Trend views inside the Do-more programming software detects voltage spikes and dips, which lets the staff know when a track needs to be cleaned, or if a train is drawing more current than it should. Voltage spikes on a graph indicate points along the track where the locomotive briefly lost continuity with the rail, indicating dirty track or wheels. On the other hand, voltage dips indicate heavy resistive loads, perhaps due to a stock car’s wheels shorting out while in motion, or bad motor brushes on a locomotive engine.
The PLC is programmed to automatically recognize voltage changes and alert staff through email if a track needs cleaning or if there are issues with rolling stock. In extreme cases, the PLC will automatically shut down an operating line if a voltage dip exceeds a threshold over a set period of time.
Controlling a speeding train
Analog signals are used to control the voltages supplied to the rails on the tracks, which then power the locomotives. It’s important that trains accelerate and decelerate at certain rates to prevent damaging the locomotives. The PLC’s analog voltage output modules are rated 0-10 Vdc, while the train’s operating voltage is between 0 and 24 Vdc, with an average current load of 2 to 5 A.
Because the analog output module isn’t designed to handle such a load, a custom-designed amplifier board converts the low-level 0 to 10 Vdc output to an amplified, high current 0 to 24 Vdc output. This amplified voltage then feeds a 40-A power transistor that drives power to the locomotives. The power transistor is doing the work of supplying the current to the locomotive, with the PLC simply providing a control voltage that regulates the transistor’s output.
The PLCs monitor the track’s segment block voltage. Using Ohm’s law and the fact that a dc motor running with a steady load will look resistive to a steady-state dc supply, train engine operation can be effectively monitored. The resistance of the locomotive can be determined, providing a good representation of the power drawn on the track.
This power draw information gives an indication of where there are continuity issues such as a dirty track. A lower voltage return indicates a higher resistive load. A threshold is set within the control system, and any reading higher or lower than the threshold will cause the train to shut down and send a text message to an operator’s phone for immediate investigation.

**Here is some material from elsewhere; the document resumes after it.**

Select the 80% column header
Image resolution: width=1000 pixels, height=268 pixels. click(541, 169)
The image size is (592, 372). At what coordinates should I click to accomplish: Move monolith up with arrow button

The control system monitors voltages continuously to catch overload issues, often before the circuit breaker trips. Rolling stock cars have axles that often wear and cause shorts, and inputs to the PLC’s 0 to 10 Vdc analog feedback modules detect when that behavior is present and stops the train.
PEERLINK for Ethernet was used as the communication network, allowing all the PLCs to talk to each other, either directly or through the SCADA system. The PEERLINK instruction makes it simple to share data over Ethernet between multiple Do-more CPUs, with transparent data sharing using peer logic variables in a designated memory area.
Train program on schedule
State logic programming is the primary backbone for all the programs in this model train system. On the tracks themselves, there are magnetic sensors located throughout the entire track line, and some tracks may have up to 36 sensors. A rare-earth magnet is mounted on both the front and the rear of each train to activate these sensors. Each time a magnetic sensor is hit, the state of that particular train is changed.
From there, the programming possibilities are almost endless. The system can detect if a train is broken in two, simply based on if a magnetic sensor is activated while the train is under a given state assignment.
If a train hits a sensor under incorrect state parameters, the system will shut down that train, preventing operating malfunctions or potential train collisions. A message will then be sent to the SCADA system describing the error and the location of the train. Usually within seconds, the problem is identified and a plan is established to correct the mishap.